How do we educate the patient and families?
- Utilize the educational materials, disease specific, already present in the EMR. Not only give a handout, discuss its contents. The menu below is a great source of information as well as the material found in the disease management templates.

- Educate the family and patient on programs and services provided within SETMA.
- Provide the family with resources available in the community. Such as adult day care, support groups, APS/CPS, financial assistance programs and respite care. As well as other services available such as home health care and hospice.

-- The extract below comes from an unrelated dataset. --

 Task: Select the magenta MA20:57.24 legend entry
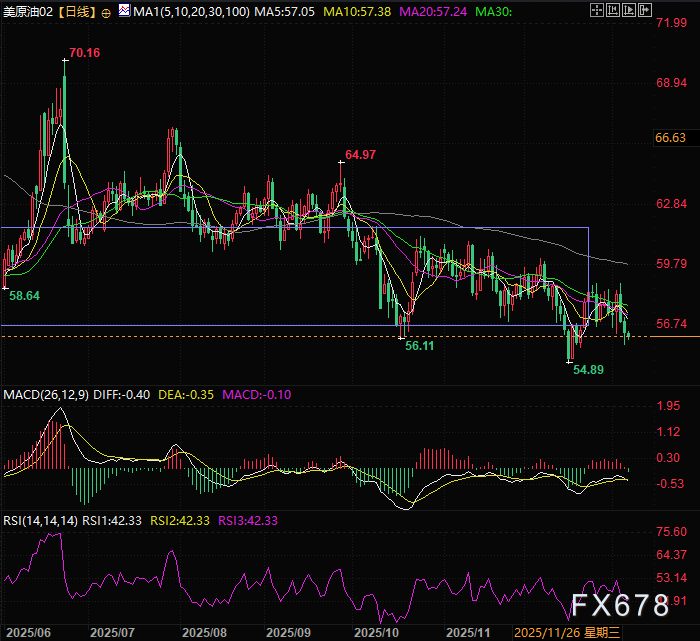tap(432, 12)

Educating Patient and Families
SETMA EMR also facilitates ease of patient education. Patients received follow up documents which are built into the Disease-Management Tools (for examples of these templates see Appendix A). These documents are personalized for each patient. In addition to their own personal compliance and laboratory results, these follow-up notes list changes to plan of care, when the patient is to be seen and other special information related to a specific disease process. For example, the diabetes follow up note also informs the patient of the status of their compliance with the standards of care from the Consortium for Physician Performance Data Set as well as current vital signs, BMI, latest lab results, instructions about diabetic foot care and a current medication list. An extensive educational piece on Hgb A1 C and its significance is included.
The weight-management follow-up document acts as a form of encouragement for patients making progress with their weight loss. This document provides patients with their starting weight, weight lost to date and their weight goal. It also lets the patient know that reaching their idea body weight is NOT necessary in order to gain health benefits from weight reduction. The note lets them know that a 10-20 pound weight loss and particularly a 10-20% weight loss can have profound health benefits for ANY and ALL chronic conditions.

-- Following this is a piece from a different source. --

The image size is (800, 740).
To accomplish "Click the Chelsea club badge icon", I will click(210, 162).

In addition, patients are given SETMA’s LESS Initiative’s (Lose Weight, Exercise, Stop Smoking) educational document. The LESS Initiative is done with every visit or at set intervals. It is done at each visit, which is separated by at least two months. In other words, if a patient comes in after two weeks, the LESS Initiative is not given to a patient again until two months after his/her last receiving it has elapsed. Compliance with the LESS Initiative by providers is audited. After the data has been captured – it takes about 30 seconds for this to happen electronically -- the LESS document will be printed and given to patients. The document which includes a weight management assessment, a personalized exercise prescription and information on stopping smoking and nicotine addiction (if they smoke) is about 17-pages long. An explanation is given to the patient by nursing staff on the LESS Imitative and the physician or NP reinforces the elements of the LESS. Other educational material will automatically print to designated printers facilitating patient education.